Milliyetçi Hareket Partisi (MHP) Genel Başkanı Devlet Bahçeli, “Kudüs’ün ruhunu ve dokusunu bilen Türk milleti yeni bir nöbet için devreye girmelidir” dedi.
MHP Genel Başkanı Bahçeli, partisinin grup toplantısında gündeme ilişkin açıklamalarda bulundu. İsrail’in Filistin saldırılarına değinen Bahçeli, “Şair ve düşünür Sayın Sezai Karakoç’un ifadesiyle söylersek, Kudüs ‘gökte yapılıp yere indirilen şehirdir.’ Kudüs mukaddesatımızın kemer taşı, inanç haklarımızın ebedi yadigarıdır. İsrail, Filistinli mazlumları on yıllardır her fırsatta katletmiştir. Müslümanların kutsal mekanlarını alçakça çiğnemiştir. Netenyahu, Lahey’de mahkeme önüne çıkarılması için yetecek insanlık suçlarını gözünü kırpmadan işlemiştir. Şu ibret verici hazin gerçeğe bakınız ki, parklarda bahçelerde oynaması gereken çocuklar kan revan içinde gömülmektedir. Ana kucağındaki bebeklerin vücuduna mermiler isabet etmektedir. Gazze’de facia, Batı Şeria’da yıkım vardır. Miracımızın aziz emaneti Kudüs terör devleti İsrail tarafından tutsak alınmıştır” ifadelerini kullandı.
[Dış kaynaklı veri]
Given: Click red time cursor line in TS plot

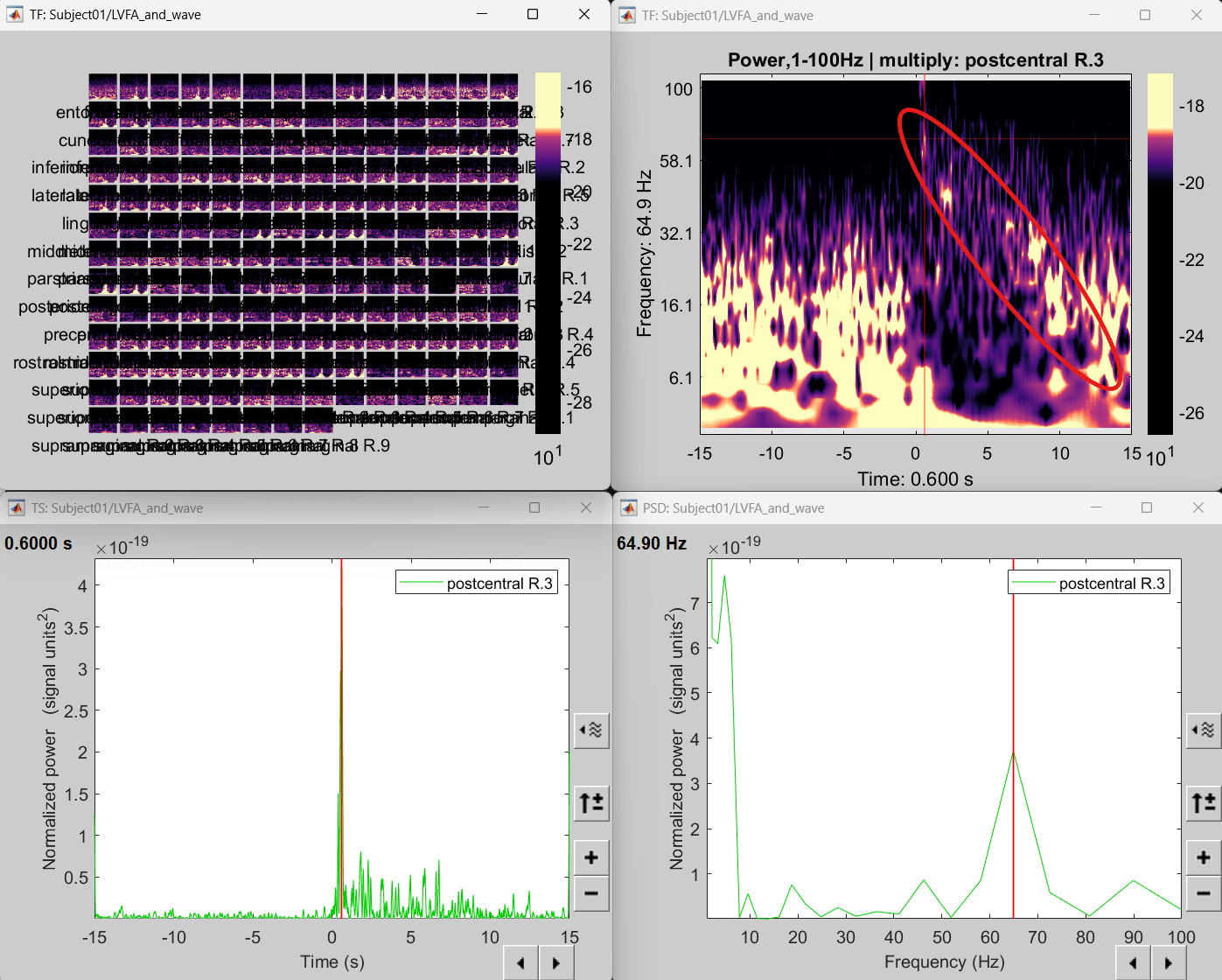Looking at the screenshot, I should pyautogui.click(x=341, y=612).
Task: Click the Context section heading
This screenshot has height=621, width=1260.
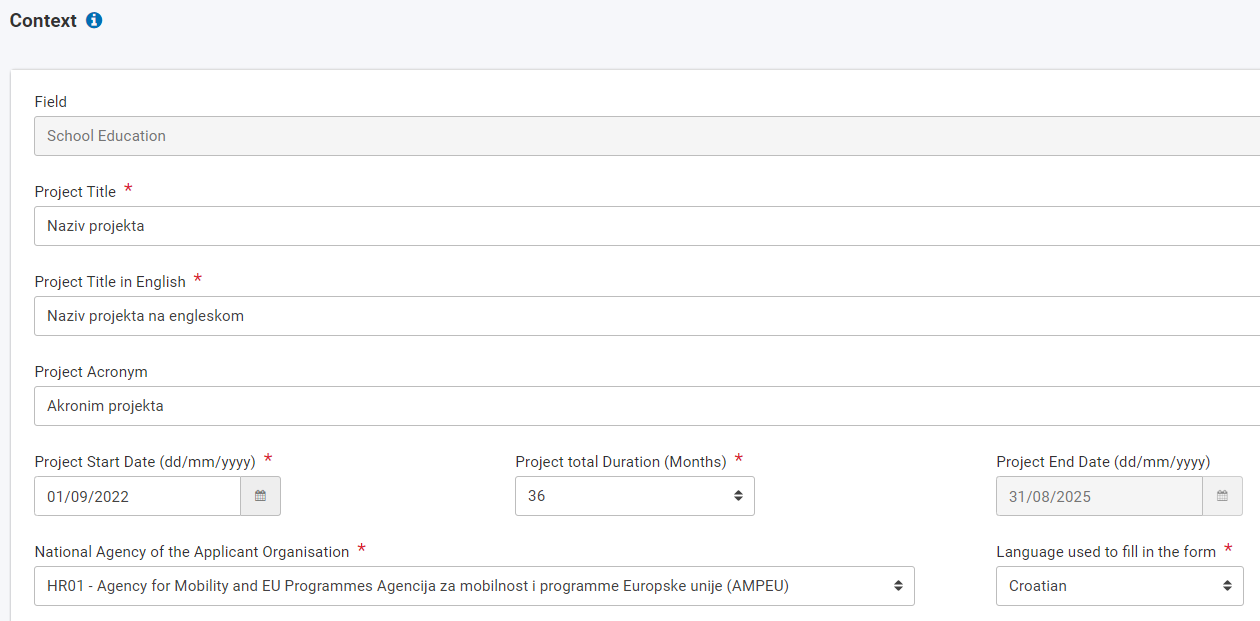Action: click(x=43, y=20)
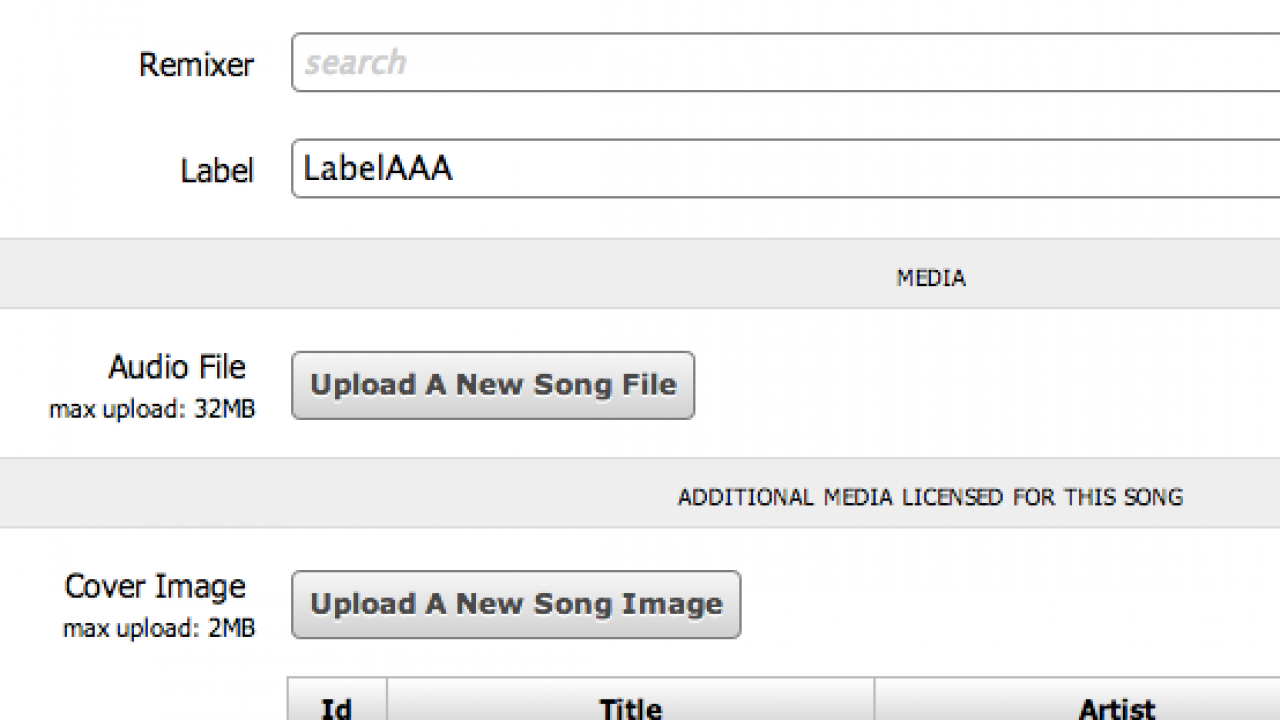Click the word Image in the Upload Song Image button
This screenshot has height=720, width=1280.
click(x=672, y=604)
“Kudüs yaşlı gözleriyle, yaslı gövdesiyle yardım beklemekte, barbarlığın son bulmasını dilemektedir”
Kudüs’ün dinlerin, kültürlerin, farklı inançların buluşma potası olduğunu vurgulayan Bahçeli, “Hiçbir Müslüman vicdanın huzur duymadığı günlerden geçilmektedir. Yaklaşık 400 yıl hakimiyetimiz altında bulunan Kudüs yaşlı gözleriyle, yaslı gövdesiyle yardım beklemekte, barbarlığın son bulmasını dilemektedir. Birinci Dünya Savaşı’nda Suriye-Filistin cephesindeki yenilgimizden sonra milli ve manevi hatıralarımızı geride bırakarak Kudüs’ten çekilmiştik. O gün bugündür Kudüs’ün başı eğik, bakışları solgundur. Tam 104 yıldır Kudüs bize hasret, biz Kudüs’e hasretiz. Bu kutlu şehir barışın, saygının, inancın ve medeniyetlerin beşiğidir. Kudüs demek tarih demektir. Ve insanlığın gözü önünde bu tarih yargılanırken, diğer yanda şiddetle yağmalanmaktadır. Kudüs dinlerin, kültürlerin, farklı inançların buluşma potasıdır. Bu özelliğiyle Ortadoğu’nun, hatta dünyanın kalbidir. Kudüs’ün kaderi üç semavi dinin kaderiyle birdir, sembolik değeri paha biçilemez kırattadır. Üzülerek söylemeliyim ki, meleklerin şehrinde şeytanlar cirit atmaktadır” açıklamasında bulundu.

“Kudüs konusu, sadece Filistinlilerin sorunu olmayıp bütün Müslümanların, aynı şekilde adalet ve hakkaniyet kaygısı taşıyan herkesin sorunudur”
MHP Genel Başkanı Bahçeli, “İsrail’in zulmü hiçbir kitaba, hiçbir inanca, hiçbir insani mirasa sığmayacak boyutlardadır. Hz.Musa’nın Tur-u Sina’da aldığı On Emrin altıncısında ‘öldürmeyeceksin’ hükmü vardır. Ancak İsrail hükümeti öldürmekten, katletmekten, eziyet etmekten, yıkmaktan, yakmaktan başka bugüne kadar hiçbir şey yapmamıştır. Artık bir karar aşamasına, bir yol ayrımına gelinmiştir. İsrail terörü taşınması, kaldırılması, hazmedilmesi imkansız bir sınırdadır. Eğer böyle giderse, vahşet durmazsa, inanç ve insan haklarına kategorik saldırılar ısrarla devam ederse ya küresel ya da bölgesel bir savaş son tercih olarak karşımıza çıkacaktır. Kudüs konusu, sadece Filistinlilerin sorunu olmayıp bütün Müslümanların, aynı şekilde adalet ve hakkaniyet kaygısı taşıyan herkesin sorunudur” diye konuştu.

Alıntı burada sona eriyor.